Le misure di prevenzione rischiano di essere inefficaci se non saranno accompagnate da una reale riduzione del numero di cinghiali
Con i due nuovi casi di inizio giugno, salgono a 770 le positività alla peste suina africana registrate fra Piemonte e Liguria nei cinghiali selvatici.
Il nuovo episodio ligure è stato rilevato in provincia di Savona, cosa che fa salire a 327 il totale delle segnalazioni in Liguria, mentre il nuovo caso piemontese, dove si contano 443 focolai dalla fine del 2021 a oggi, è stato identificato in provincia di Alessandria.
Lombardia in allarme
Come più volte ricordato da AgroNotizie, la presenza di questo virus nei selvatici desta forti preoccupazioni per l’eventuale estendersi del contagio agli allevamenti di suini.
Un’evenienza che avrebbe effetti catastrofici su tutta la filiera della carne suina.
Ne sono consapevoli in Lombardia, Regione ai primi posti in Italia per numero di allevamenti suini (oltre 2.700), dove è stata emanata dal presidente della Regione, Attilio Fontana, un’ordinanza per la prevenzione e il controllo di questa malattia virale.
I maggiori timori sono segnalati in provincia di Pavia, la più vicina alle zone infette del Piemonte, dove l’Oltrepò pavese è compreso dall’allargamento della zona di restrizione, come previsto dai regolamenti comunitari.
Nei comuni di questa area l’ordinanza prevede un rafforzamento del controllo della popolazione di cinghiali e un intensificarsi della ricerca delle carcasse di questi selvatici da sottoporre a esame.
Fra le attività da potenziare anche il controllo faunistico per ridurre la densità di cinghiali.
La Regione ha stanziato 2,2 milioni di euro che saranno utilizzati anche per la realizzazione di recinzioni a protezione degli allevamenti lombardi.
L’emergenza non è finita
A dispetto delle pur giustificate preoccupazioni per la suinicoltura lombarda e non solo, l’Efsa, l’Ente Europeo per la Sicurezza Alimentare, ha recentemente diffuso un report dal quale si evince una riduzione dei casi di peste suina africana nei suini dell’Unione Europea.

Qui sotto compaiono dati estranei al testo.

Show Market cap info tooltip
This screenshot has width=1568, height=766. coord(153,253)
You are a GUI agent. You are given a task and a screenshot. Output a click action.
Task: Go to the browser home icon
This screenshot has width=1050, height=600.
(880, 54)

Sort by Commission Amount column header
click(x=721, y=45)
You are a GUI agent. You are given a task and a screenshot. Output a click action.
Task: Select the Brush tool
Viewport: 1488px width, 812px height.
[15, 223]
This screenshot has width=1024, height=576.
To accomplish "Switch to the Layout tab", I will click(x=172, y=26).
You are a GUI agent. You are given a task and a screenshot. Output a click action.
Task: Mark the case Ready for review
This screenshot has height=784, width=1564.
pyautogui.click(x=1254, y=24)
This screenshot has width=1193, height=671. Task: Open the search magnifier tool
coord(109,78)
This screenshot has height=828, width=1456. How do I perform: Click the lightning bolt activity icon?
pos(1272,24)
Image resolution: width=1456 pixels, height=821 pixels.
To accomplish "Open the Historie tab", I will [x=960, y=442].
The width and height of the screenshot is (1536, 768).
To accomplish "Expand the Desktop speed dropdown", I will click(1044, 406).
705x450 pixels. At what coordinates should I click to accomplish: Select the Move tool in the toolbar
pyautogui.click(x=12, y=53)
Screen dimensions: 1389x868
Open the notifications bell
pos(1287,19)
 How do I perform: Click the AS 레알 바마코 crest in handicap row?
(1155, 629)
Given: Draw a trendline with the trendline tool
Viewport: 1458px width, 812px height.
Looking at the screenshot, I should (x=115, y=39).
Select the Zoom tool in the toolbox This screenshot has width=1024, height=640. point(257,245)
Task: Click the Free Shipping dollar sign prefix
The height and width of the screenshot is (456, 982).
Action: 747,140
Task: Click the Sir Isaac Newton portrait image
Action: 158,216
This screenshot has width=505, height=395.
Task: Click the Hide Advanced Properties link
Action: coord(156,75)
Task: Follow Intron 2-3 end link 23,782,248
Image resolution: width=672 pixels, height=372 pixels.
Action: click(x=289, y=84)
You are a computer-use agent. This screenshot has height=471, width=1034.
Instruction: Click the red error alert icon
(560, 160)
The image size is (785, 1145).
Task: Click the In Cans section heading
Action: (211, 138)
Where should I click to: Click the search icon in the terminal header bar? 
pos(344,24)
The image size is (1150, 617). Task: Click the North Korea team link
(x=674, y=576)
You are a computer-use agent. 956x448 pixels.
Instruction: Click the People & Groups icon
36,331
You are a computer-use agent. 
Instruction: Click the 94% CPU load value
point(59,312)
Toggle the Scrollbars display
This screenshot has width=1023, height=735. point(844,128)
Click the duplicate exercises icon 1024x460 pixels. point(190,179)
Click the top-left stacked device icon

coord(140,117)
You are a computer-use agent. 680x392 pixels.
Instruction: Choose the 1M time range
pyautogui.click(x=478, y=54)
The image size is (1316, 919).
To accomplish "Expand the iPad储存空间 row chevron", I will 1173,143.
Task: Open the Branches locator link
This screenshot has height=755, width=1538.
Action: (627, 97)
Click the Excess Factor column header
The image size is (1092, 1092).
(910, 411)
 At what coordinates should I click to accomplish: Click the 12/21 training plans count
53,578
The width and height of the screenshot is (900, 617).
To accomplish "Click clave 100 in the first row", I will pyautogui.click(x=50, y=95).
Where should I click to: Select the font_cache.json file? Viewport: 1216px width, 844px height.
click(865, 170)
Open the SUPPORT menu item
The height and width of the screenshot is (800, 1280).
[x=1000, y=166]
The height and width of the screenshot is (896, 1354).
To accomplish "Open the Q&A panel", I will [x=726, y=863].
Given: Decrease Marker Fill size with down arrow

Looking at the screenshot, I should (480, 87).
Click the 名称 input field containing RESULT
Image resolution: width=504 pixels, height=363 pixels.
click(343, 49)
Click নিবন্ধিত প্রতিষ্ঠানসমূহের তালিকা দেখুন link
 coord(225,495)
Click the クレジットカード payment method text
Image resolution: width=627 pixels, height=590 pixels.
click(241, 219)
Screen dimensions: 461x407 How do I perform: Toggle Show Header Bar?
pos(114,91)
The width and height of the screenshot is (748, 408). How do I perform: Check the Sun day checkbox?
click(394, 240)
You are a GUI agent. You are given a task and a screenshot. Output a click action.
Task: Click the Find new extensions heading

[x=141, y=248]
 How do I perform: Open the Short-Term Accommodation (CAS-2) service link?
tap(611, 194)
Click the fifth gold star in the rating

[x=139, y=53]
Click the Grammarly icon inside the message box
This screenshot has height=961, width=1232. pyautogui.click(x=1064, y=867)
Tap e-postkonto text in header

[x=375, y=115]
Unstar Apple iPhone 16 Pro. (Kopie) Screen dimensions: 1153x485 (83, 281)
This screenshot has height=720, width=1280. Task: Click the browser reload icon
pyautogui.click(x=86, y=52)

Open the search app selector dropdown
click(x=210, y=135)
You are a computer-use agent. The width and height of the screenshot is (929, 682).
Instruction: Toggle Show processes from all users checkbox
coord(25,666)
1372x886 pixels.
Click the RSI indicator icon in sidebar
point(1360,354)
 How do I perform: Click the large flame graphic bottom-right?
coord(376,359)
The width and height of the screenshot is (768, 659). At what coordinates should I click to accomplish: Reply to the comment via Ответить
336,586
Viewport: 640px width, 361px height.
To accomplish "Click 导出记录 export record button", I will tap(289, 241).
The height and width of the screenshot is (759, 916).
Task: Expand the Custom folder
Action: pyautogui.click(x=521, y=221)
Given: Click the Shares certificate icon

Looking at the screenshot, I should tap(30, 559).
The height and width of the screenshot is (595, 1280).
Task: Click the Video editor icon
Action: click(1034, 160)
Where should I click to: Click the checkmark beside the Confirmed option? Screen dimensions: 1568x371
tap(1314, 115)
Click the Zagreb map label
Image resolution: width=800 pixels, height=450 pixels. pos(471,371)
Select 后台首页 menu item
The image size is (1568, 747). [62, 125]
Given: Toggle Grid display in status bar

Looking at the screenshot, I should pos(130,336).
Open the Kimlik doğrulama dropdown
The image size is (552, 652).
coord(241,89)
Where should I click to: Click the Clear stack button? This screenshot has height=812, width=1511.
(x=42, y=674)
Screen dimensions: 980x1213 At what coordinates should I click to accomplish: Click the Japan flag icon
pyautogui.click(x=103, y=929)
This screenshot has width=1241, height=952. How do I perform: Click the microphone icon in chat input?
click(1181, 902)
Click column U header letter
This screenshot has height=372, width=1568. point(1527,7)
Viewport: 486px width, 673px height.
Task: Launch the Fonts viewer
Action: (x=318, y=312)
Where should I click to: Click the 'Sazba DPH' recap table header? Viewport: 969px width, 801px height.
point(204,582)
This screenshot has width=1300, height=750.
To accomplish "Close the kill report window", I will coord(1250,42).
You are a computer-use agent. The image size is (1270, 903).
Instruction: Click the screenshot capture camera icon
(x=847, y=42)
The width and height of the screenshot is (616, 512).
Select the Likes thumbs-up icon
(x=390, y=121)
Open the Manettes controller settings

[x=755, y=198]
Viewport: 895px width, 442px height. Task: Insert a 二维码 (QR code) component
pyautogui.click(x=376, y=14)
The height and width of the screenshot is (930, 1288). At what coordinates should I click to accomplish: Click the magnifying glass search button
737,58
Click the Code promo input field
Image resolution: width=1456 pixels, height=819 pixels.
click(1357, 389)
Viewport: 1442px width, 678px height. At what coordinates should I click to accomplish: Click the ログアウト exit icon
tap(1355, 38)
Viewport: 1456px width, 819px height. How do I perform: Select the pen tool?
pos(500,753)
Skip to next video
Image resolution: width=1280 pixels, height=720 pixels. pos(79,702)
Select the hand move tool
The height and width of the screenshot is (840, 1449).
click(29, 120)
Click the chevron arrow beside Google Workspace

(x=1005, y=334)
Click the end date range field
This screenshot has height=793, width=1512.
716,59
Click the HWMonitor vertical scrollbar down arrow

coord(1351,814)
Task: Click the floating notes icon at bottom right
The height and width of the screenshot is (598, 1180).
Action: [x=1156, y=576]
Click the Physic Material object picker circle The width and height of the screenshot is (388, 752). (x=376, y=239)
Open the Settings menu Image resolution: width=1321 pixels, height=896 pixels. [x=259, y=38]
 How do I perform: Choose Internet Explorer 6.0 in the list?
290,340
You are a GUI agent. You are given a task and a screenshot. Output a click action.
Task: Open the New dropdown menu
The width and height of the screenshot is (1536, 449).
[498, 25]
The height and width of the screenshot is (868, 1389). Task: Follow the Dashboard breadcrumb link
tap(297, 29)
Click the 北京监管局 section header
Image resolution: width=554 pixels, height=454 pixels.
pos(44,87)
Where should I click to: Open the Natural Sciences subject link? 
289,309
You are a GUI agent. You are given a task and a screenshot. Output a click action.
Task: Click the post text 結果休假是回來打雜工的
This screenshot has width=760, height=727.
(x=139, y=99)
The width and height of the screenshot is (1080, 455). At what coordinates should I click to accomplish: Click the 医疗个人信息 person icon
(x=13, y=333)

Nel 2022 i focolai di questa virosi nei suini sono diminuiti del 79%.
In calo anche i casi accertati nei cinghiali, scesi del 40%.
Nonostante questa riduzione, l’Efsa ha deciso di continuare la campagna di sensibilizzazione sulla prevenzione della malattia, invitando allevatori, cacciatori e veterinari a segnalare correttamente ogni caso sospetto.
Segno che l’emergenza è tutt’altro che terminata.
Nuovi focolai
Che non sia il caso di abbassare la guardia, ma anzi di aumentare ogni precauzione lo dimostra il verificarsi di casi di peste suina africana in Calabria e questa volta non sono interessati solo i cinghiali ma anche i suini.
Due focolai sono stati confermati ad Africo, in provincia di Reggio Calabria, dove sono subito scattate le misure previste in questi casi, con l’abbattimento degli animali e l’istituzione delle zone di restrizione e di sorveglianza.
Purtroppo casi di peste suina africana sono stati riscontrati anche in Campania in alcuni cinghiali rinvenuti nel basso salernitano fra i comuni di Sanza e Montesano.
Molte le ipotesi su come il virus sia riuscito a compiere un così ampio tragitto.
Verosimile la tesi che sia stato il comportamento di qualche persona che ha inconsapevolmente veicolato il virus presente in residui di cibo smaltiti in modo scorretto.
Interviene Bruxelles
Nel frattempo la Commissione Europea, di fronte a questi episodi della malattia, ha formalizzato una Decisione di Esecuzione (Gazzetta Europea del 22 maggio) con la quale sono istituite come zone infette 26 comuni della provincia di Reggio Calabria, compresa quest’ultima.
Misure che resteranno in vigore almeno sino al 12 agosto, sperando non si presentino nuovi episodi.
Pur non essendo una zona a particolare vocazione suinicola, il danno per le realtà zootecniche presenti è comunque notevole.
Ma è soprattutto l’allargarsi delle zone infette e delle regioni coinvolte che dovrebbe invitare a dare impulso a ogni attività di prevenzione.
Quanto fatto fino a ora non è stato sufficiente.